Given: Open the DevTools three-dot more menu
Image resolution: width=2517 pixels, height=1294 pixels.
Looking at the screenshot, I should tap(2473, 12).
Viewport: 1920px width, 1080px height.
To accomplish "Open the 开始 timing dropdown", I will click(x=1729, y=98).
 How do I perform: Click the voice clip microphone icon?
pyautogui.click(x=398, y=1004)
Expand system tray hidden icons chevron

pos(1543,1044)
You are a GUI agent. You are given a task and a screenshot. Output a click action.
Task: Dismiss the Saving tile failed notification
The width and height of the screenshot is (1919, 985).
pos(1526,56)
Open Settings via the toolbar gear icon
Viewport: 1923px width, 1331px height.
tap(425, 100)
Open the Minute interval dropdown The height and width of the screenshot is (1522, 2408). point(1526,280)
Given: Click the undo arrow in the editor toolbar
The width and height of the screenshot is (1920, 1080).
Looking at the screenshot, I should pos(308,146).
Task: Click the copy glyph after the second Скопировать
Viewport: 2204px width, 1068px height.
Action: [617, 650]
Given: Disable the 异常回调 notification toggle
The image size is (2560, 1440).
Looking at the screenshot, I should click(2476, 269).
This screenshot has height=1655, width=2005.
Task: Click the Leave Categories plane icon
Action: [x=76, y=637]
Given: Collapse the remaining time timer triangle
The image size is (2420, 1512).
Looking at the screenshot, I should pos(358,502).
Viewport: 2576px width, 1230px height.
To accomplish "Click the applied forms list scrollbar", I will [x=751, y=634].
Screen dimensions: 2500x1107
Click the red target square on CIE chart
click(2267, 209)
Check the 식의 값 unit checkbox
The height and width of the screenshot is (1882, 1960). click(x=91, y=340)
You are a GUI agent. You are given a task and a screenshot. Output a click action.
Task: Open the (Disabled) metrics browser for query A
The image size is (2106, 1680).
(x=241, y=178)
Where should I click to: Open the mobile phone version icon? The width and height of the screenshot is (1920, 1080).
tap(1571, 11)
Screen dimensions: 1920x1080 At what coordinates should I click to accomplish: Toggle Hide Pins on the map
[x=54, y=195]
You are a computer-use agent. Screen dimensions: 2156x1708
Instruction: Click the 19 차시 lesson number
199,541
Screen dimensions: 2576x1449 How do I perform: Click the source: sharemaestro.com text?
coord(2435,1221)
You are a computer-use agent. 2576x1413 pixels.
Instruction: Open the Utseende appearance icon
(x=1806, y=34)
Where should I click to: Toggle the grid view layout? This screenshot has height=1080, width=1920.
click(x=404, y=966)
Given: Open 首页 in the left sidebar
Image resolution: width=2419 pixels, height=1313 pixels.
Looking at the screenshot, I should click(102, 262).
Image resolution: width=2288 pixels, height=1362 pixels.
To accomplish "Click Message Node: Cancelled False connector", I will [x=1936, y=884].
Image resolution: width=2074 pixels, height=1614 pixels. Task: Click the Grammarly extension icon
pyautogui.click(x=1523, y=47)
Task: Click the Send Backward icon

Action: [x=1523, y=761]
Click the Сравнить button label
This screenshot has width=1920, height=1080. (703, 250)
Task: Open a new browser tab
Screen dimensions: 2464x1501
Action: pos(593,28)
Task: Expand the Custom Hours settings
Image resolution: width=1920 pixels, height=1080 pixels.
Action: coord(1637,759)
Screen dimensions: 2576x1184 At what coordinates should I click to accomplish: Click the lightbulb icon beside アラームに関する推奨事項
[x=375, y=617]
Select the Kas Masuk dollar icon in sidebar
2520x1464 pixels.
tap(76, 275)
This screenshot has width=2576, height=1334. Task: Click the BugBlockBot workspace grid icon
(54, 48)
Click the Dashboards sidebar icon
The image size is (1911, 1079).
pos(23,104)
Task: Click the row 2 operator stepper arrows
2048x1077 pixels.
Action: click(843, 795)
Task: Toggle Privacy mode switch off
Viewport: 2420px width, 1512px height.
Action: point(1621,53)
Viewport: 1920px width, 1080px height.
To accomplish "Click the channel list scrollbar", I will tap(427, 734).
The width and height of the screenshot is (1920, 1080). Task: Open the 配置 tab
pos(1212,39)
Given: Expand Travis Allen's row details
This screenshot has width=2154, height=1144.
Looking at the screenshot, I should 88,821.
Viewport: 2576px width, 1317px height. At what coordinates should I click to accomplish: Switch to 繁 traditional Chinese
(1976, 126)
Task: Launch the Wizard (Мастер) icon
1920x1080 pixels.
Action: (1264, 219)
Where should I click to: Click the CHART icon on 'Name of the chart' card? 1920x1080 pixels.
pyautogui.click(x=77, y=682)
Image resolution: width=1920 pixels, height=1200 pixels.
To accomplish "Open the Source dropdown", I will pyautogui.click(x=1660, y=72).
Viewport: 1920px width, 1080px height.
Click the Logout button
☆ ☆ ☆ ☆
● HOW TO COMPLETE THIS TASK
The response must contain every line from the listing above in which the string "computer" appears.

● PROBLEM SOLUTION
You are a computer-use agent. Screen dimensions: 2156x1708
You are a computer-use agent. 2576x1413 pixels.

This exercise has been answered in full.